The first group in the Washington, D.C. area connected with the Mythopoeic Society seems to be the Association of Pfifltriggi. It was started by Judith Brown, who had heard of the Society while living in California. It apparently consisted mostly of people from a local Presbyterian church who were interested in discussing Christian literature. The group began meeting in the mid-’70’s and continued to exist at least until the mid-’80’s. Although many of their meetings were announced in Mythprint, they never considered themselves to be more than loosely tied to the Mythopoeic Society. Judith moved back to California in the late ’70’s or early ’80’s. I don’t know whether this group still exists.

Charlie Butler, who had been a member of Galadremmin Ennorath, the Ann Arbor, Michigan branch of the Society, attended a few meetings of the Association of Pfifltriggi. He didn’t like what they were doing and decided to start his own branch. He called this new group Rhosgobel, since in Tolkien’s works there is a Rhosgobel on the southern edge of Mirkwood, just as Washington was the southernmost part of the one-time SCA (Society for Creative Anachronism) group called Mirkwood. The members he recruited for his group included Mary Morman, who had been a Society member in California (and had run a Mythcon there), and Lee Burwasser. One of our current members, Ellen Vartanoff, went to several of their meetings during this time.

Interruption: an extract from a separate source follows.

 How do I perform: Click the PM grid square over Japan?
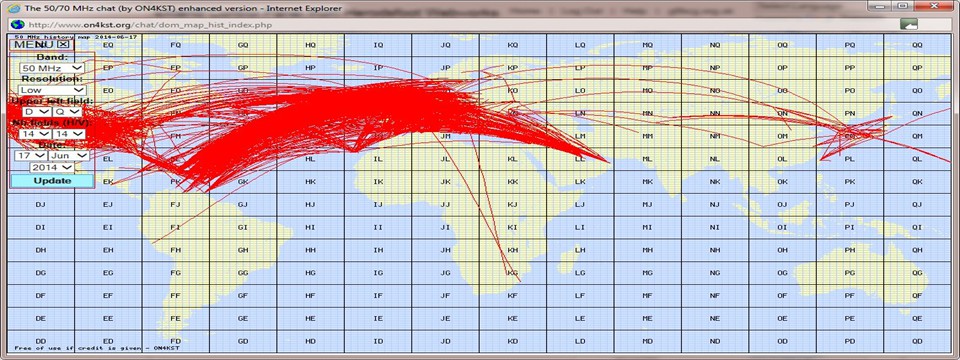click(849, 136)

Soon after joining the group, Mary decided to change its name to Knossos for some obscure reason about the discovery of a public dance ground in the ruins of the ancient civilization of Knossos on the island of Crete. Somehow this was supposed to be connected with Society’s motto, “Joy in the Great Dance”. Mary also became the group’s secretary around this time. The position of secretary (which we sometimes call the Minotaur) has always been the only office in our group. A member tends to hold the job for about two years. The new secretary is chosen by the consensus of the group about a volunteer who hasn’t yet held the position. The secretary’s main duty is to send out a mailing to all the members about the location, date, and topic for upcoming meetings.

I came to my first meeting of Knossos in January of 1982. I had already been a member of the Mythopoeic Society for almost ten years at that point. I had first heard of the Society in a class in the spring of 1971 at Bowling Green State University (in Ohio) called “Fantasy as Creative Mythology”. Among the other students in that class were later Society members Paul Ritz and John Leland. The instructor, Brian Bond, mentioned the Mythopoeic Society to the class. A branch of the Society (which chose the name “The Midgewater Marshes”) was formed in Bowling Green. Because I transferred that fall to New College in Sarasota, Florida, I never joined that group. Indeed, I didn’t becaome a Society member for almost a year after the class. There were no Society branches in Sarasota or in Austin or Columbus, where I went to grad school, but I continued to be a Society member throughout this period. I went to one meeting of the Midgewater Marshes in the summer of 1972 and to two meetings of Galadremmin Ennorath in the summer of 1973 while I was taking some courses at the University of Michigan. I also attended the 1977 Mythcon in San Diego.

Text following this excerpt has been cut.